Extracted data entries:
□ □ □

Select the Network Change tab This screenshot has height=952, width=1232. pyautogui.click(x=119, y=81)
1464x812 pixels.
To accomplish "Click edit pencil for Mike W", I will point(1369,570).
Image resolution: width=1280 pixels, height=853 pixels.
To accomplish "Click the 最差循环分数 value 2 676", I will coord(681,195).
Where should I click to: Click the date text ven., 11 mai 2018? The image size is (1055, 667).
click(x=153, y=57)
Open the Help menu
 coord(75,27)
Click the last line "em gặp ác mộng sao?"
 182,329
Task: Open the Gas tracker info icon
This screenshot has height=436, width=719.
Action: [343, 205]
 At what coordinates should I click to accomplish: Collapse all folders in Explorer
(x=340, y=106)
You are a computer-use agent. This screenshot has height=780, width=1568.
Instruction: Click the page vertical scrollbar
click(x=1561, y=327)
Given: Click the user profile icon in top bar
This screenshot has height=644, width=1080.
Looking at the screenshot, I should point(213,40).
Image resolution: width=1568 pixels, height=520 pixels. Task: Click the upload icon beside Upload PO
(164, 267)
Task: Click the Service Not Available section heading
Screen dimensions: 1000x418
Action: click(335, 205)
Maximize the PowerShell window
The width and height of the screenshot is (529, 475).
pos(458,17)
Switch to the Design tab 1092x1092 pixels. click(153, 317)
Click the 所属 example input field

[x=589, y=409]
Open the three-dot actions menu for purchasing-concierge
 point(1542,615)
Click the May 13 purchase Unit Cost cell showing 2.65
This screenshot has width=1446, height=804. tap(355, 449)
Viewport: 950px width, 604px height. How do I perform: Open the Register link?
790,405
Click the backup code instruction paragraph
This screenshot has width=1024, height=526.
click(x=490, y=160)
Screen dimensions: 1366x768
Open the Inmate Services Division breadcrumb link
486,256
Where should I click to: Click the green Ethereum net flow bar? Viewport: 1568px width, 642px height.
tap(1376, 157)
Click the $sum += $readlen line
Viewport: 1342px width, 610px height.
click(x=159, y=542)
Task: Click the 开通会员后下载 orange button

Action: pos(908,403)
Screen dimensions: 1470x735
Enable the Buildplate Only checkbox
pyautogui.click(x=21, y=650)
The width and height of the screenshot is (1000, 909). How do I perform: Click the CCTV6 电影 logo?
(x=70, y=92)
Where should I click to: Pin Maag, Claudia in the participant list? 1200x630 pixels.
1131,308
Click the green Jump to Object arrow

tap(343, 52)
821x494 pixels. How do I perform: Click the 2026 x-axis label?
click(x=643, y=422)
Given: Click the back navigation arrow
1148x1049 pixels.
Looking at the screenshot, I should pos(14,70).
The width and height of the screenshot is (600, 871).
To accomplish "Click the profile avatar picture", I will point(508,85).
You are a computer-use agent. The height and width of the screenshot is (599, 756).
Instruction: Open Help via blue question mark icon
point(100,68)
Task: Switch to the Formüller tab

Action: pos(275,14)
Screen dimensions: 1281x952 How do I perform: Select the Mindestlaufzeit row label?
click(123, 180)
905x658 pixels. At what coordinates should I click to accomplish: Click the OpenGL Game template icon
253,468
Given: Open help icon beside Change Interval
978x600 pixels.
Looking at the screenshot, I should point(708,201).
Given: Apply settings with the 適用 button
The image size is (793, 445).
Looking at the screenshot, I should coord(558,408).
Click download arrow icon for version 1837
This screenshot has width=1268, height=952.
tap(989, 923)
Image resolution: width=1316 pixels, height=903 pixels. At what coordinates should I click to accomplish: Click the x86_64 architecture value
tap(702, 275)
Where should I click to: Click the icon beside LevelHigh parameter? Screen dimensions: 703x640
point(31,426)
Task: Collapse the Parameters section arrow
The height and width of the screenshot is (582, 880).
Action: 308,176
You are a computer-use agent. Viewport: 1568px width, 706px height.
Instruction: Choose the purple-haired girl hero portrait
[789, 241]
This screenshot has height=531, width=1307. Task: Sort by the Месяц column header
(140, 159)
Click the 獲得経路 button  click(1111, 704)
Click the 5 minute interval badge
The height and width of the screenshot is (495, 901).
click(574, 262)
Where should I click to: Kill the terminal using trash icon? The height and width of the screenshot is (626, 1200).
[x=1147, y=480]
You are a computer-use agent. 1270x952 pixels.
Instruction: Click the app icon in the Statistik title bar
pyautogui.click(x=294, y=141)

□ □ □

* DIRECTIONS:
Rewrite the entries above, swapping each occurrence of "Task" for "Goal" and leaving everything else as it is.

* CORRECT ANSWER:
Select the Network Change tab This screenshot has height=952, width=1232. pyautogui.click(x=119, y=81)
1464x812 pixels.
To accomplish "Click edit pencil for Mike W", I will point(1369,570).
Image resolution: width=1280 pixels, height=853 pixels.
To accomplish "Click the 最差循环分数 value 2 676", I will coord(681,195).
Where should I click to: Click the date text ven., 11 mai 2018? The image size is (1055, 667).
click(x=153, y=57)
Open the Help menu
 coord(75,27)
Click the last line "em gặp ác mộng sao?"
 182,329
Goal: Open the Gas tracker info icon
This screenshot has height=436, width=719.
Action: [343, 205]
 At what coordinates should I click to accomplish: Collapse all folders in Explorer
(x=340, y=106)
You are a computer-use agent. This screenshot has height=780, width=1568.
Instruction: Click the page vertical scrollbar
click(x=1561, y=327)
Given: Click the user profile icon in top bar
This screenshot has height=644, width=1080.
Looking at the screenshot, I should point(213,40).
Image resolution: width=1568 pixels, height=520 pixels. Goal: Click the upload icon beside Upload PO
(164, 267)
Goal: Click the Service Not Available section heading
Screen dimensions: 1000x418
Action: click(335, 205)
Maximize the PowerShell window
The width and height of the screenshot is (529, 475).
pos(458,17)
Switch to the Design tab 1092x1092 pixels. click(153, 317)
Click the 所属 example input field

[x=589, y=409]
Open the three-dot actions menu for purchasing-concierge
 point(1542,615)
Click the May 13 purchase Unit Cost cell showing 2.65
This screenshot has width=1446, height=804. tap(355, 449)
Viewport: 950px width, 604px height. How do I perform: Open the Register link?
790,405
Click the backup code instruction paragraph
This screenshot has width=1024, height=526.
click(x=490, y=160)
Screen dimensions: 1366x768
Open the Inmate Services Division breadcrumb link
486,256
Where should I click to: Click the green Ethereum net flow bar? Viewport: 1568px width, 642px height.
tap(1376, 157)
Click the $sum += $readlen line
Viewport: 1342px width, 610px height.
click(x=159, y=542)
Goal: Click the 开通会员后下载 orange button

Action: pos(908,403)
Screen dimensions: 1470x735
Enable the Buildplate Only checkbox
pyautogui.click(x=21, y=650)
The width and height of the screenshot is (1000, 909). How do I perform: Click the CCTV6 电影 logo?
(x=70, y=92)
Where should I click to: Pin Maag, Claudia in the participant list? 1200x630 pixels.
1131,308
Click the green Jump to Object arrow

tap(343, 52)
821x494 pixels. How do I perform: Click the 2026 x-axis label?
click(x=643, y=422)
Given: Click the back navigation arrow
1148x1049 pixels.
Looking at the screenshot, I should pos(14,70).
The width and height of the screenshot is (600, 871).
To accomplish "Click the profile avatar picture", I will point(508,85).
You are a computer-use agent. The height and width of the screenshot is (599, 756).
Instruction: Open Help via blue question mark icon
point(100,68)
Goal: Switch to the Formüller tab

Action: pos(275,14)
Screen dimensions: 1281x952 How do I perform: Select the Mindestlaufzeit row label?
click(123, 180)
905x658 pixels. At what coordinates should I click to accomplish: Click the OpenGL Game template icon
253,468
Given: Open help icon beside Change Interval
978x600 pixels.
Looking at the screenshot, I should point(708,201).
Given: Apply settings with the 適用 button
The image size is (793, 445).
Looking at the screenshot, I should coord(558,408).
Click download arrow icon for version 1837
This screenshot has width=1268, height=952.
tap(989, 923)
Image resolution: width=1316 pixels, height=903 pixels. At what coordinates should I click to accomplish: Click the x86_64 architecture value
tap(702, 275)
Where should I click to: Click the icon beside LevelHigh parameter? Screen dimensions: 703x640
point(31,426)
Goal: Collapse the Parameters section arrow
The height and width of the screenshot is (582, 880).
Action: 308,176
You are a computer-use agent. Viewport: 1568px width, 706px height.
Instruction: Choose the purple-haired girl hero portrait
[789, 241]
This screenshot has height=531, width=1307. Goal: Sort by the Месяц column header
(140, 159)
Click the 獲得経路 button  click(1111, 704)
Click the 5 minute interval badge
The height and width of the screenshot is (495, 901).
click(574, 262)
Where should I click to: Kill the terminal using trash icon? The height and width of the screenshot is (626, 1200).
[x=1147, y=480]
You are a computer-use agent. 1270x952 pixels.
Instruction: Click the app icon in the Statistik title bar
pyautogui.click(x=294, y=141)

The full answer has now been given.